Algérie, l’après Bouteflika
Toutes les rédactions sont aux aguets. Le moindre urgent en provenance de l’Algérie provoque un grand frémissement. Le dernier qui annonçait une nouvelle hospitalisation du président Algérien Abdelaziz Bouteflika à Grenoble fut de cet acabit.
Bouteflika a marqué de son empreinte le cœur de la machine du pouvoir de l’Algérie indépendante. Mais peu a été écrit en Algérie ou ailleurs sur ce que sera le pays sans Bouteflika. En Algérie, on le comprend mieux. Le quatrième mandat d’Abdelaziz Bouteflika a été une douloureuse césarienne. Douloureuse parce qu’il fallait faire admettre la reconduction à son poste d’un homme manifestement et spectaculairement affaibli par la maladie. Douloureuse aussi parce que la machine qui gouverne l’Algérie s’est vite rendu compte que le semblant de stabilité du pays, le compromis chimérique qui empêche le retour des années de plomb, tient à cet homme, Abdelaziz Bouteflika, aussi faible soit-il.
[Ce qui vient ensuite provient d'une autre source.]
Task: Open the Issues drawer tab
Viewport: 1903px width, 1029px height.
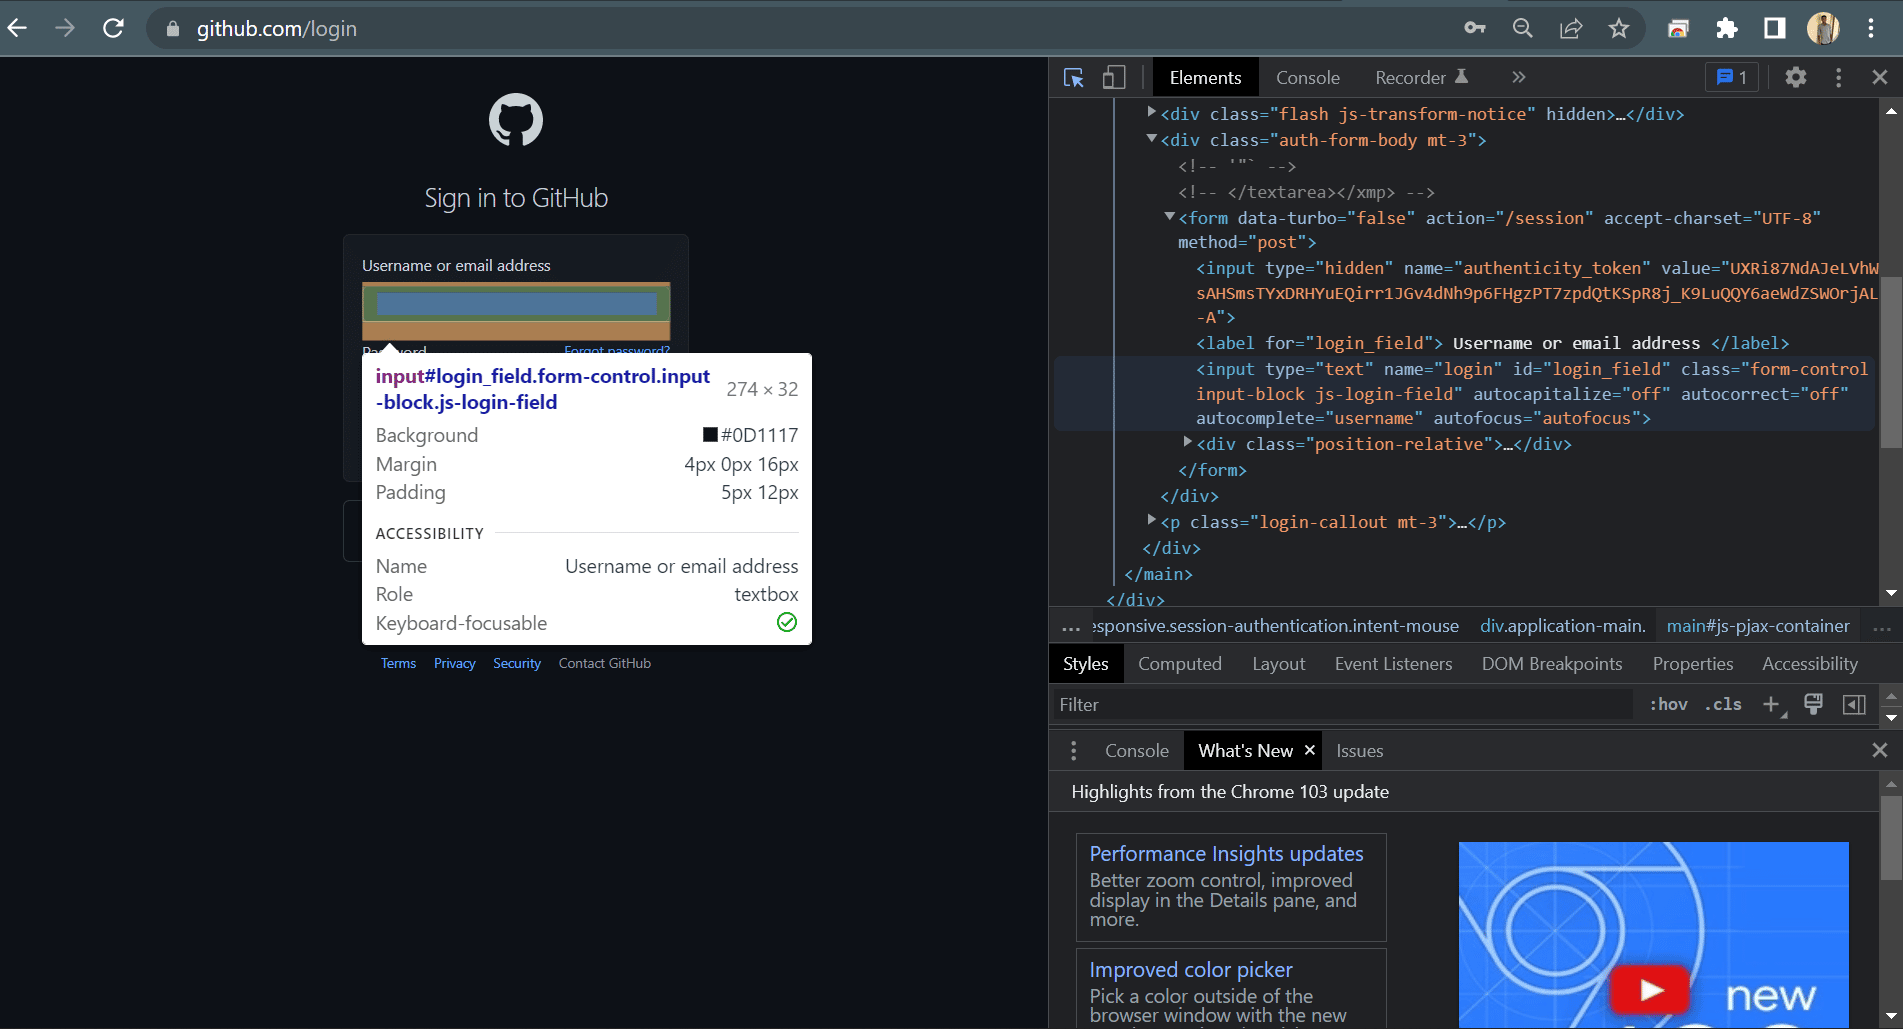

C’est dire à quel point la calme apparent n’est qu’un assemblage d’illusions.
Par Mustapha Tossa
Les plus optimistes pourront toujours dire que le président Bouteflika a été malade suffisamment longtemps pour laisser le temps aux différents clans qui gèrent le pays de parvenir à une entente sur une transition relativement douce et pacifiée…Cela est certes vrai …mais c’est sans compter avec le contexte politique explosif local et les appétits dissimulés des uns et des autres…La facture du quatrième mandat aura alors une lugubre tendance à se payer cash.
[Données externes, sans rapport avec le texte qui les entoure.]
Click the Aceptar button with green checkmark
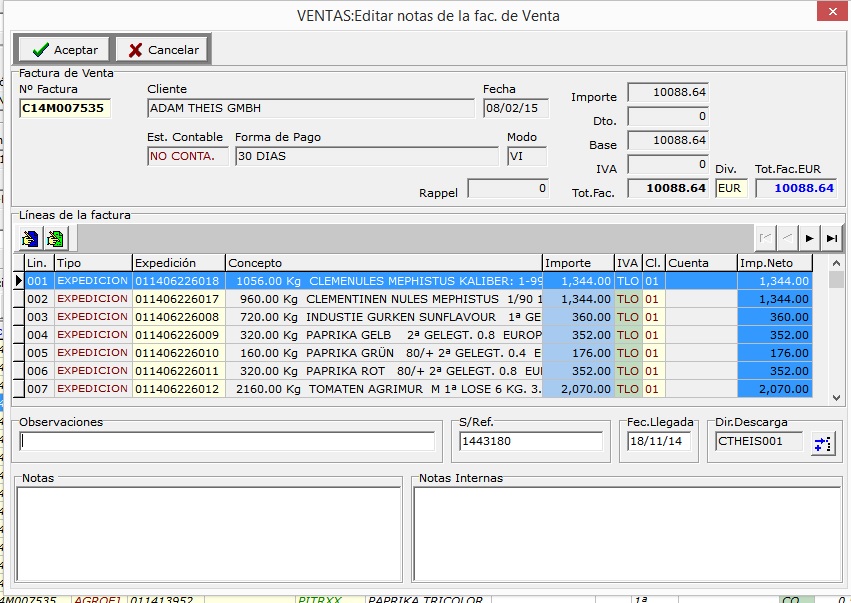Viewport: 851px width, 603px height. 64,49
Cette Algérie post-Bouteflika sera lourdement scrutée par ses partenaires de la Méditerranée et du Maghreb. La France d’abord, physiquement loin mais politiquement au cœur du jeu politique algérien, Paris surveille comme le lait sur le feu la moindre manifestation de mauvaise humeur en Algérie. Bouteflika a choisi de se faire soigner sur son territoire. Une manière presque subliminale de souligner la permanence des liens et des intérêts des deux pays.
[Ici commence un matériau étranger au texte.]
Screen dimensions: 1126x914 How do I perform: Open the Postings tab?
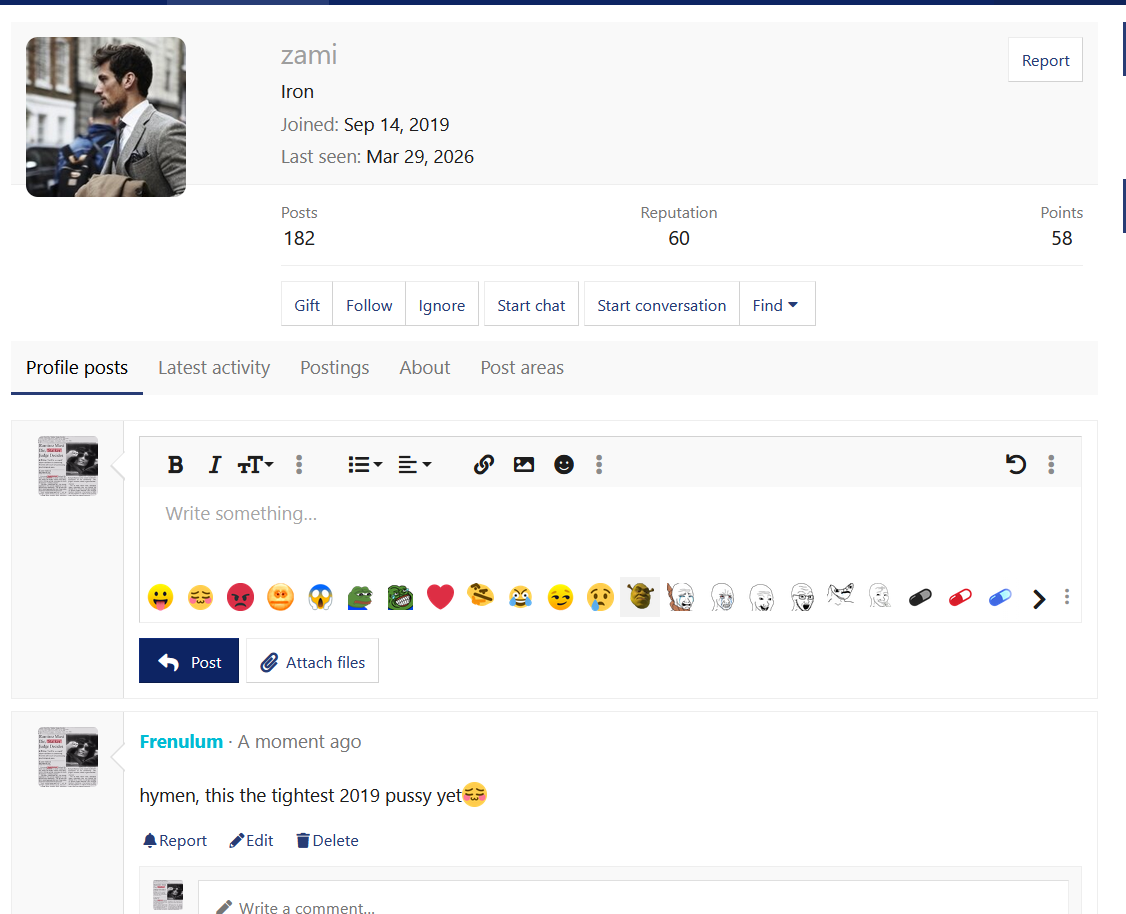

Cette Algérie sera aussi étroitement scrutée par ses voisins maghrébins. A l’Ouest, le voisin marocain qui espère qu’avec le crépuscule des années Bouteflika, c’est toute une vision agressive et militarisée de la région qui commencera son processus d’évaporation. Le conflit artificiel sur le Sahara coûte financièrement et politiquement cher aussi bien aux Algériens qu’aux Marocains. Il a été lourdement entretenu par cette Algérie de Bouteflika. A l’Est, la jeune démocratie tunisienne qui vient d’élire son Parlement et qui s’apprête à se choisir au suffrage universel son quatrième président de la république, aura des raisons de s’inquiéter. Les grandes menaces terroristes, notamment celle qui ont visé ses policiers et ses soldats, lui parviennent de sa frontière avec l’Algérie. Une éventuelle instabilité de pouvoir à Alger pourrait être source de grandes inquiétudes à Tunis.
Cette préoccupation sécuritaire est d’autant plus sérieuse que l’Algérie de Bouteflika a été très impliquée dans ce qui s’apparente à un "No Man’s land" politique sahélien dans lequel fleurissent des groupes armés, du style Daesh et AQMI qui développent une industrie de la terreur, de la contrebande et de la prise d’otages.
L’Algérie sans Bouteflika pourrait être source d’espoir pour les Algériens de retrouver une vie politique "normale". Mais elle est aussi source d’inquiétude que cette "normalité" soit impossible à trouver, menaçant de plonger le pays dans des affrontements politiques fratricides et la région dans un tourbillon d’insécurité et d’instabilité.